In dieser Zeit produziert eine einzelne Honigbiene allerdings weniger Honig, als man annimmt. Ein fünftel Teelöffel Honig kommt in ihrem gesamten Leben zustande. Dafür muss ein ganzer Teelöffel voll Nektar gesammelt werden. Für diese dürftige Menge muss die Biene allerdings hart schuften. Rund 300.000 Blüten werden in der Flugzeit der Honigbiene von ihr angeflogen. Dabei legt sie eine beachtliche Strecke von ungefähr 16.800 km zurück. Das ist fast einmal um die halbe Welt!

Warum ist die Regionalität beim Honig so wichtig?

Man hört ja oft, dass man Honig, wenn möglich, regional kaufen soll. Doch wieso ist das so? Das hat mehrere Gründe. Zum einen unterstützt man mit dem regionalen Kauf die deutschen Imker und deren Bienenvölker. Besser für die Umwelt ist es auch, da kein importierter Honig per Flugzeug, Zug, oder Schiff um die halbe Welt verfrachtet werden muss. Man erkennt den regionalen Honig ganz einfach daran, wenn es draufsteht. Vor allem im Supermarkt kann man schnell mal den Überblick verlieren, doch das Siegel “echter, deutscher Honig“ weist zum Glück auf den besten Honig hin. Man kann auch direkt vom nahegelegenen Imker kaufen. Das ist oft sogar noch besser.

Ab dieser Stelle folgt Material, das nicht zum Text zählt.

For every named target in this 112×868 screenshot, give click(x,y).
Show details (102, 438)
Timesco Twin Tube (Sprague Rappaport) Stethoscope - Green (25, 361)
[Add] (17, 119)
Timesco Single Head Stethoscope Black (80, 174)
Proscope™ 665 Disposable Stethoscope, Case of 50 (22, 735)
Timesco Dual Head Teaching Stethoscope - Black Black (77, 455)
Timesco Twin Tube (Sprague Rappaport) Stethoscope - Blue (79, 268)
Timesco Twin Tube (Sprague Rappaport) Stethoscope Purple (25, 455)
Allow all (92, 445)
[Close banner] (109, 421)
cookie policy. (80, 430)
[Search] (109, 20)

Ein weiterer Vorteil für den regionalen Kauf von Honig ist, dass man genau weiß, was drinsteckt. Honig aus anderen Ländern und vor allem Asien wird oft noch gestreckt und ist somit kein echter, reiner Honig mehr. Auch wird der Honig dort manchmal auf über 40 Grad erhitzt, was dafür sorgt, dass die wichtigen und gesunden Enzyme, die im Honig enthalten sind, zerstört werden. In Deutschland gibt es für sowas strenge Gesetze und dem Honig darf weder etwas hinzugefügt werden, noch darf er erhitzt werden. So weiß man genau, was man da im Glas hat.

Welcher Honig ist der beste?

Vorweg gesagt: Es gibt pauschal keinen “besten“ oder “schlechtesten“ Honig. Die bessere Wahl trifft immer derjenige, der regionalen Honig vom Imker kauft, anstatt im Supermarkt auf ein importiertes Produkt zurückzugreifen. Beim regionalen Honig weiß man genau was man hat, denn in Deutschland ist es gesetzlich verboten, Honig zu strecken oder zu heiß zu erhitzen. So bleiben alle wichtigen Enzyme und Vitamine enthalten und auch nur dann darf der Honig auch noch als Honig vermarktet werden. Das gilt allerdings nur für den in Deutschland hergestellten Honig. Importierter Honig unterliegt nicht dieses Auflagen und darf auch dann als Honig verkauft werden, wenn er gesteckt oder erhitzt wurde. Jeder 4. Honig im Supermarkt gilt als mangelhaft. Daher sollte man lieber auf den echten, deutschen Honig zurückgreifen. Woher der Honig kommt, ist leicht zu erkennen, da es im Supermarkt auf dem Glas geschrieben steht. Oder man kauft sofort beim Imker und weiß ganz genau, woher der Honig ist. Regionaler geht es nicht.

Was kostet Honig beim Imker?

Regional kaufen klingt ja schön und gut, aber ist das nicht auch gleichzeitig immer mit einem enormen Preisanstieg verbunden? Nicht unbedingt. Ein 500 Gramm Glas liegt dieses Jahr bei durchschnittlich 6,87 €. Der Sommertracht Honig kann mit einem Preis von 6,92 € auch schonmal darüber liegen. Wenn man dann bedenkt, dass die importierten Honige teilweise auch zu solchen Preisen angeboten werden (oder sogar noch teurer!) klingt es nur sinnvoll, den Honig beim Imker zu kaufen. Denn da hat man im Gegensatz zum Supermarkt die volle Gewissheit, woher der Honig kommt und was drin ist.